On a lazy Saturday afternoon, during the Diwali weekend, I saw this book lying unread on our bookshelf. Chetan Bhagat is an author who did huge waves with the launch of his first book, however book after book have been thrashed. There is something about CB and numbers.
There is a lot of criticism floating around for Chetan Bhagat. I think part of it is well deserved as well! However, you cannot deny the genius of the guy.
In this book, he tells the story of how a Prince from Bihar who albeit cannot speak a single sentence of English gets admitted into St. Stephen’s College in Delhi and how he falls in love with a girl from an upper class family.
There are other ingredients added to the masala as well, about how our protagonist strives to learn English and earn a living for his family (and his village). The great divide brought on by language is interesting … this is the point where the author’s genius shows. At one point in the story, the heroine of the novel suggests reading Chetan Bhagat’s novels as a way of improving English!

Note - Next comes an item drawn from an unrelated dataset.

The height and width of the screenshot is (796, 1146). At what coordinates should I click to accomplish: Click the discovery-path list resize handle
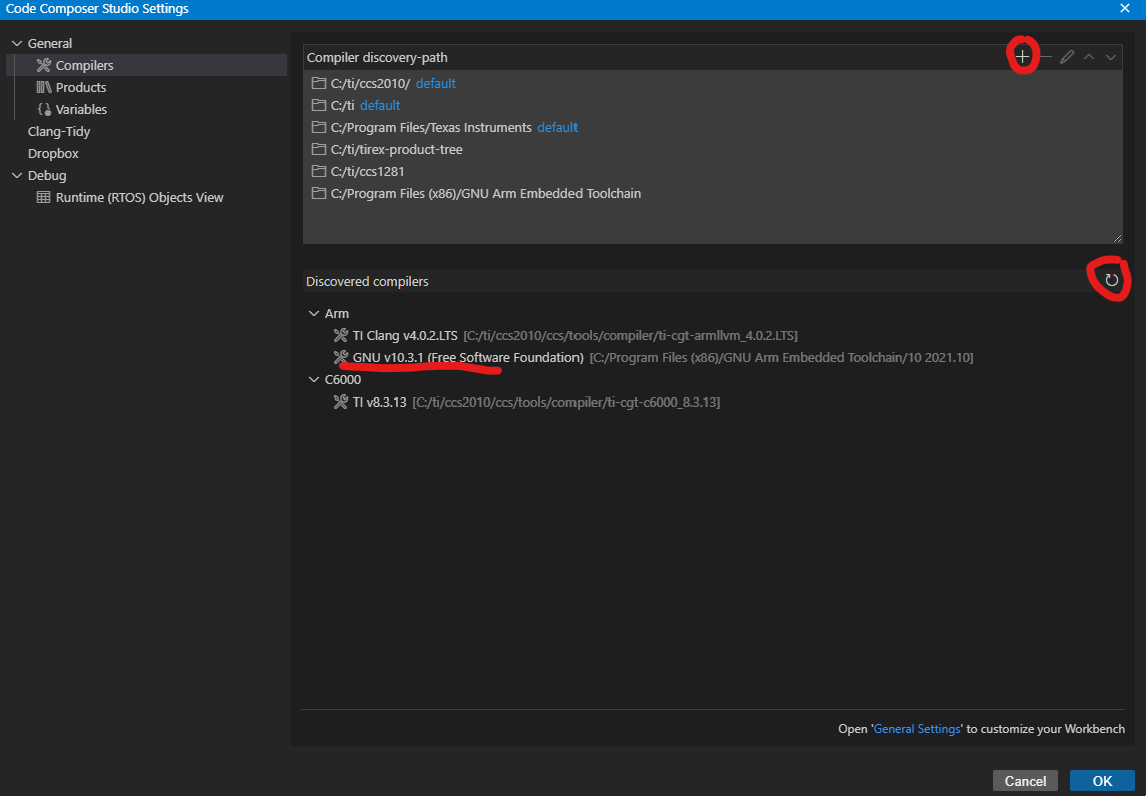pyautogui.click(x=1117, y=238)
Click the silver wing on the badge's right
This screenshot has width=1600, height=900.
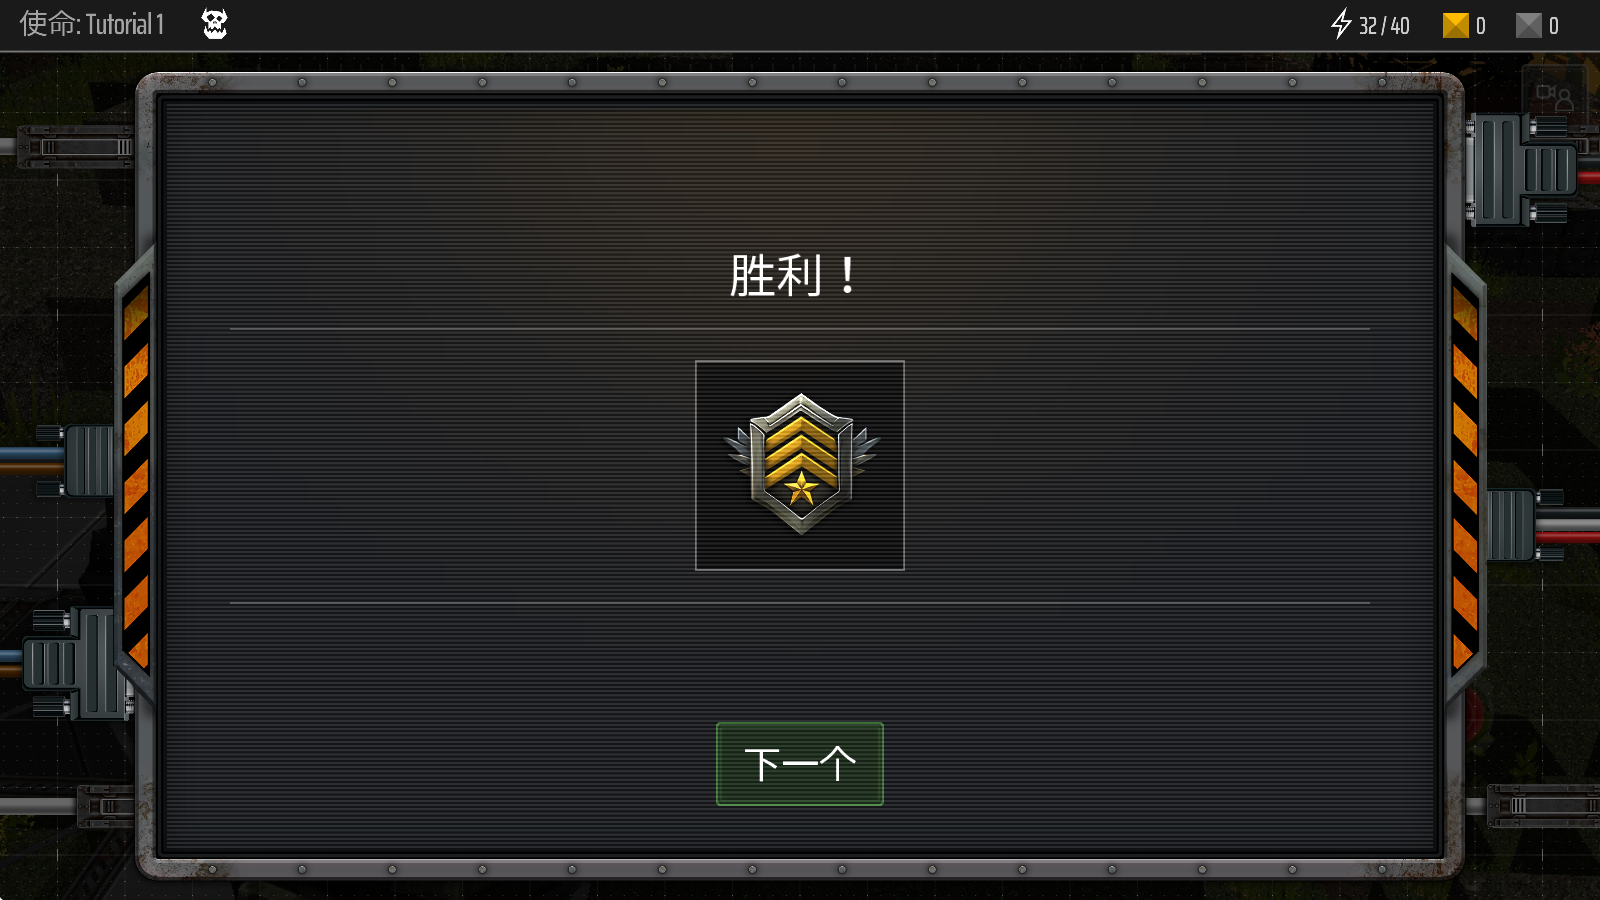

Subliminal messaging Product Placement at it’s best. Add to it assurance to the reader and correctly identifying the target audience. Clearly these books are not targeted towards me and you too!!
This is why, you cannot really blame CB for the book. If you don’t like it, move on, they were not for you anyway!
I liked the book, it’s a light read where you do not have to think, you just keep flipping pages and enjoy the mental torture our hero faces during the course of this book.
Whatever we might want to say about CB.
The elitists will hate him, the journalists will herald him as the new educator of the country and the script writers will thank him, but we can never deny the fact that –
Deti hain to de, varna kat le
has gone down in the echelons of literature as Chetan Bhagat’s tribute to Indian romance.